Look through the listing for the word "agent". Copy each line that has it.

Listed entries:
====================

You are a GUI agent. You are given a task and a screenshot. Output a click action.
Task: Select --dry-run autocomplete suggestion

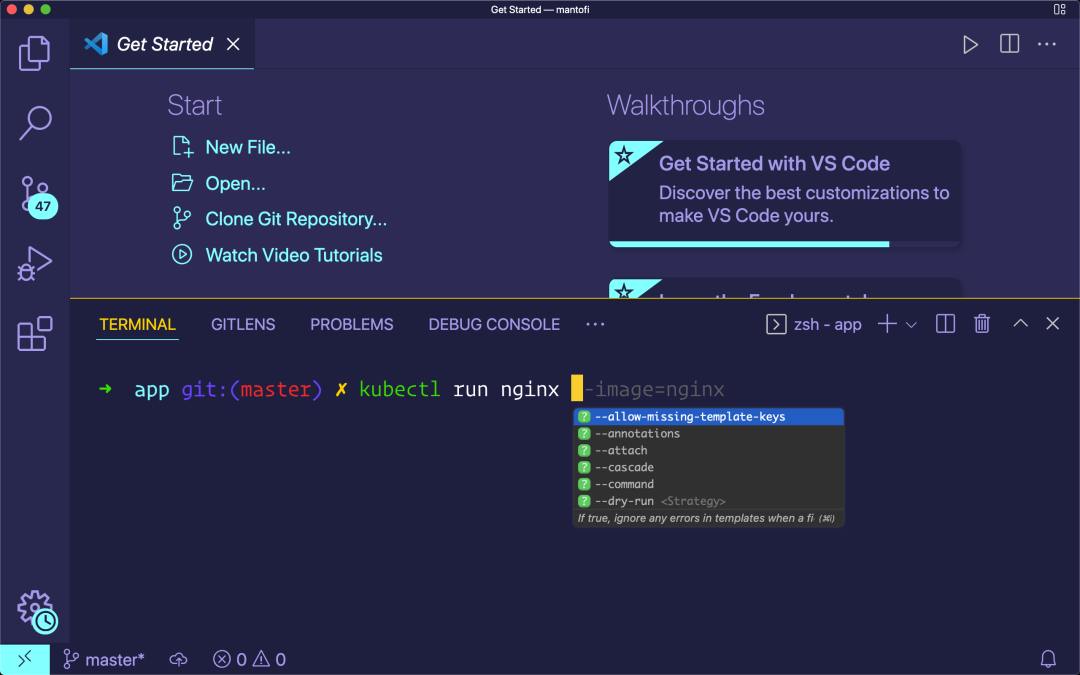[624, 501]
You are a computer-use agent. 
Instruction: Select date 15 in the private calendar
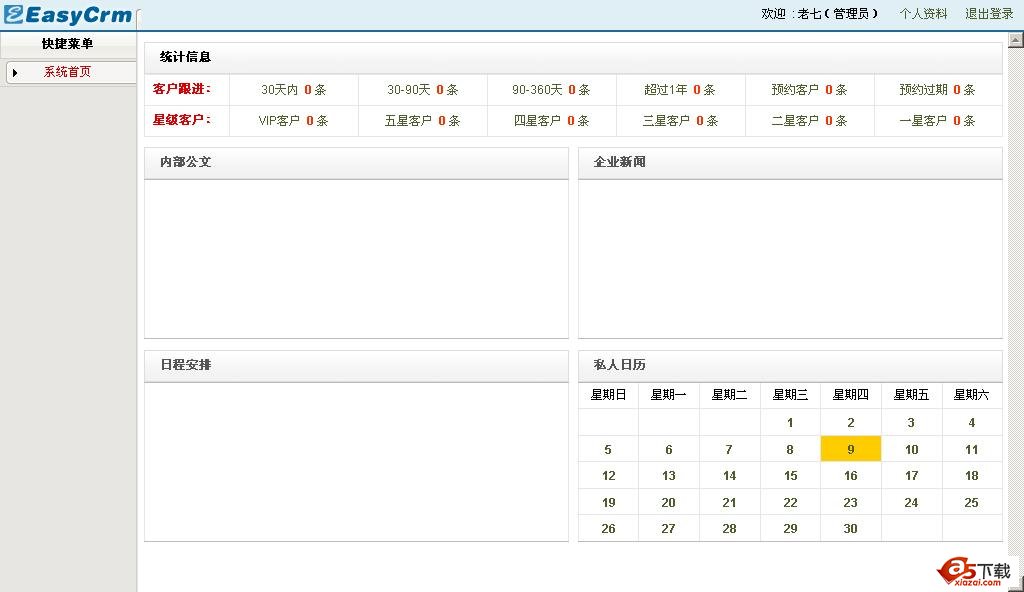[789, 476]
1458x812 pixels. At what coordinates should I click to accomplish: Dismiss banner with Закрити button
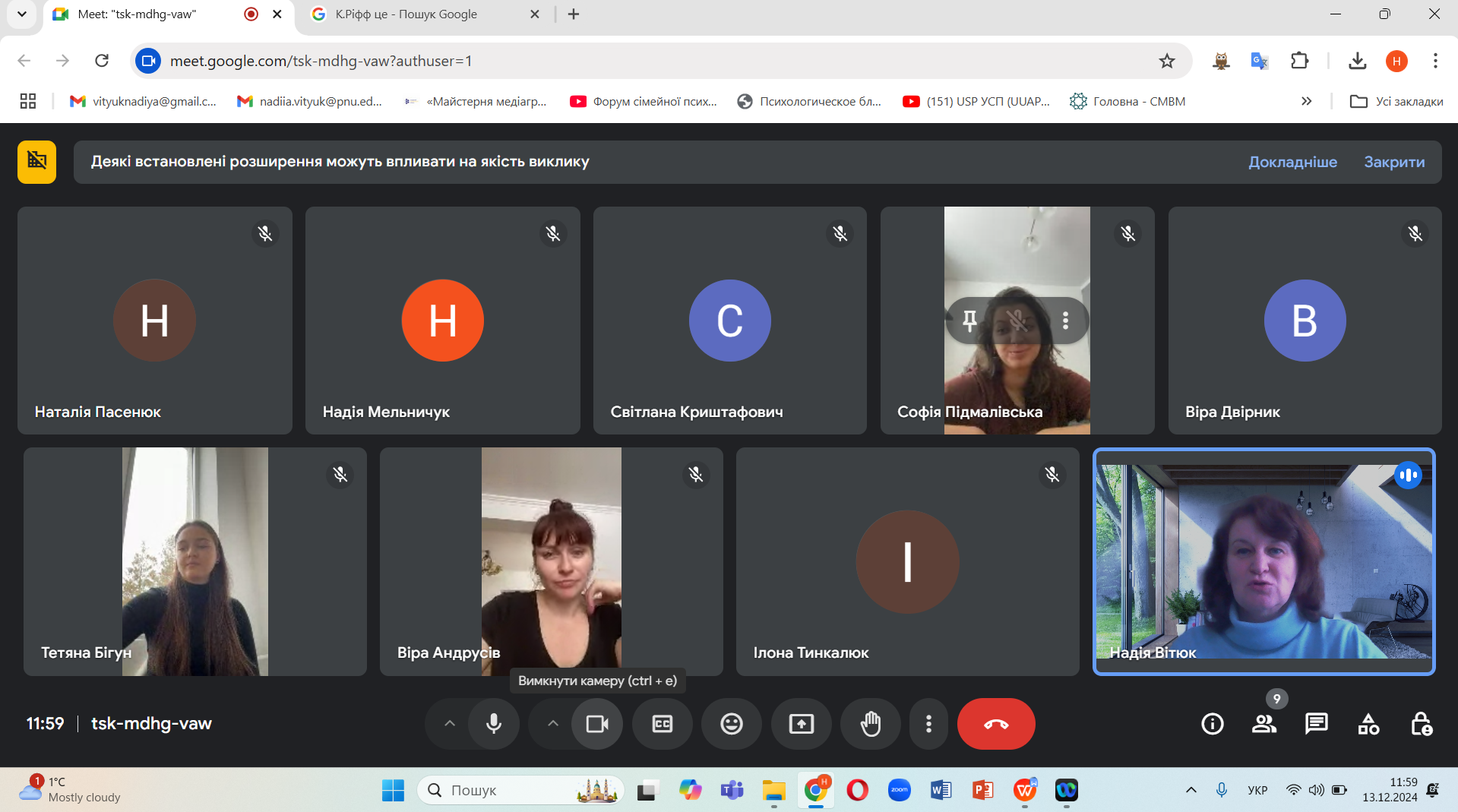click(x=1393, y=162)
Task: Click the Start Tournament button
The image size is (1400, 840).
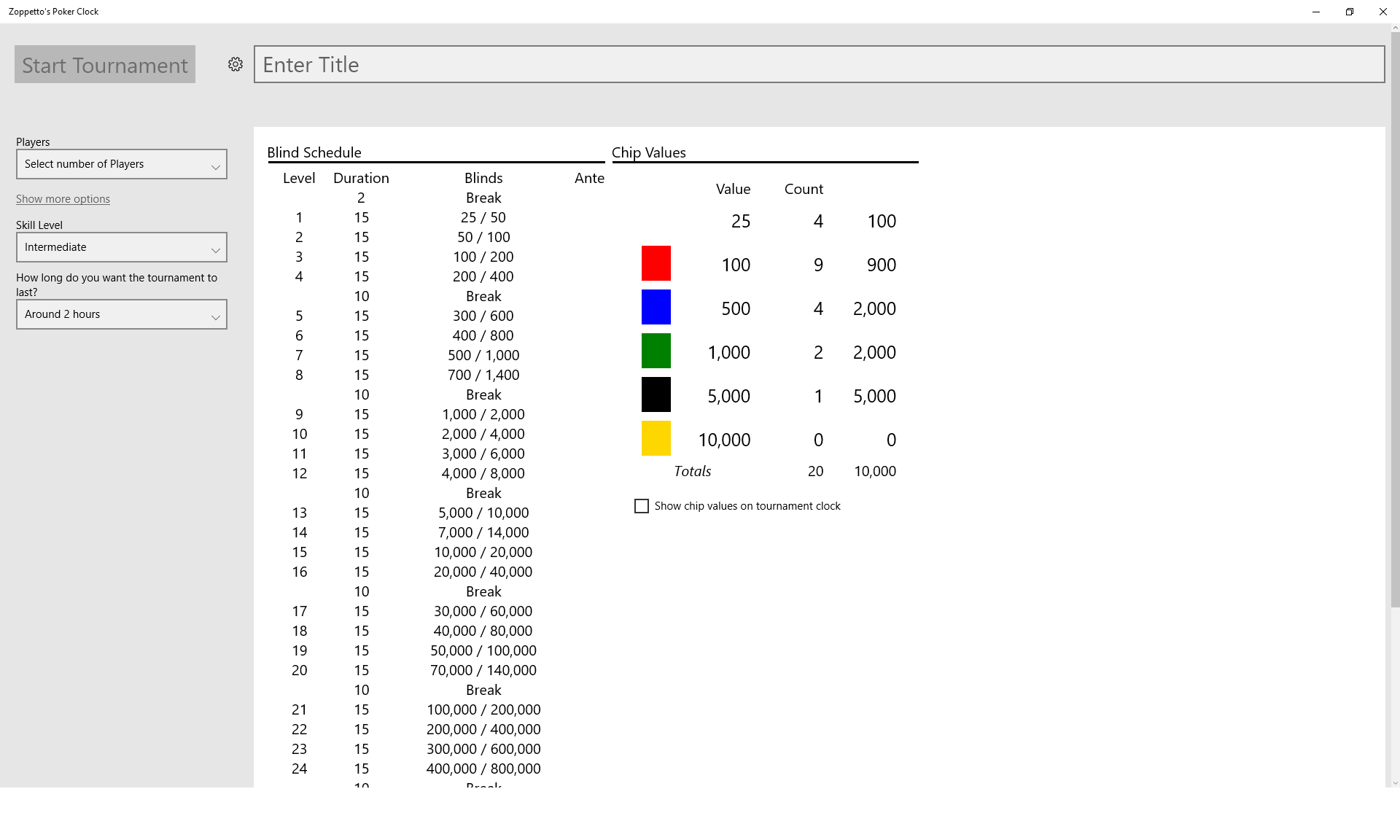Action: point(105,64)
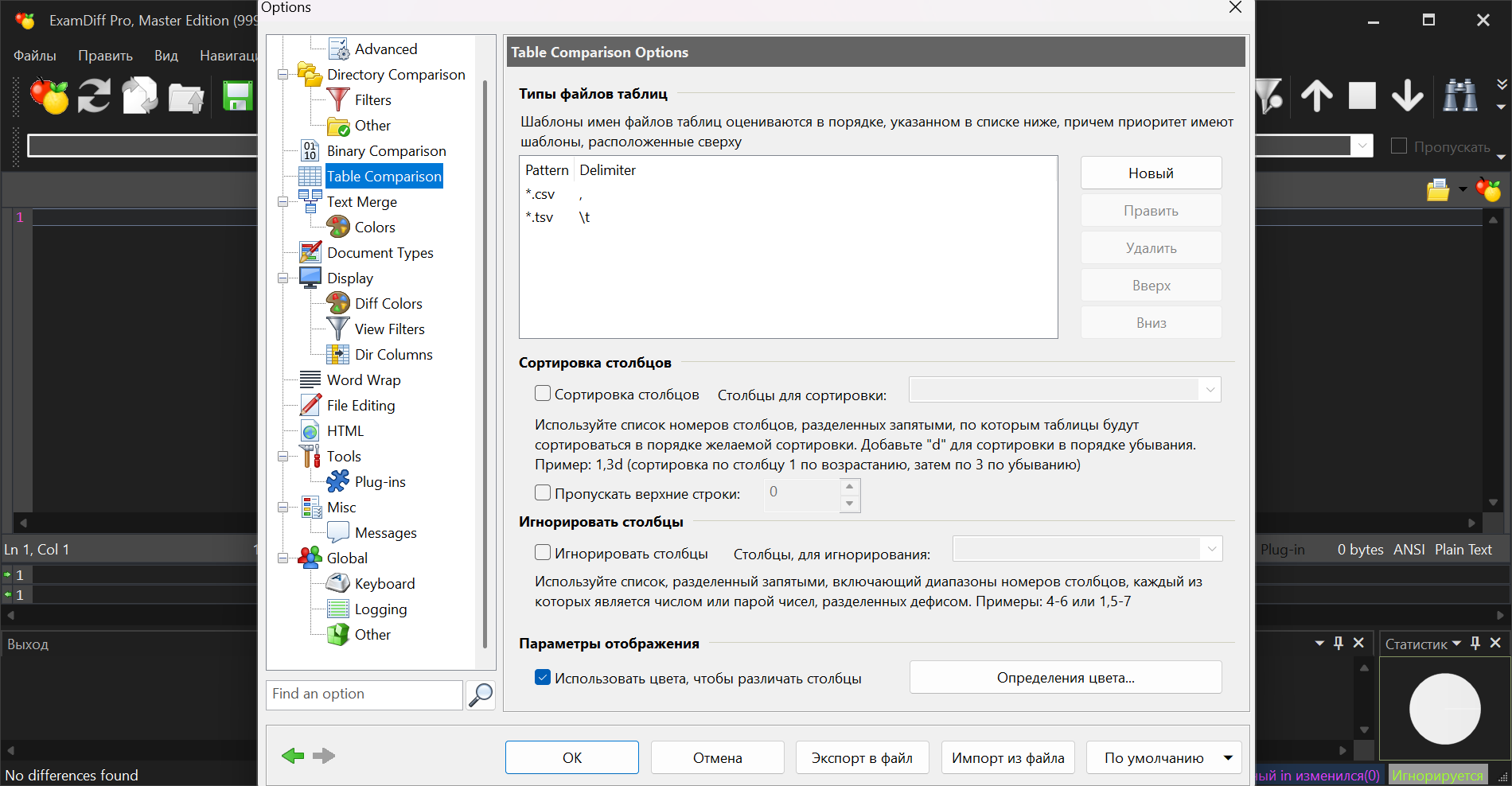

====================

The answer:
You are a GUI agent. You are given a task and a screenshot. Output a click action.
You are a computer-use agent. 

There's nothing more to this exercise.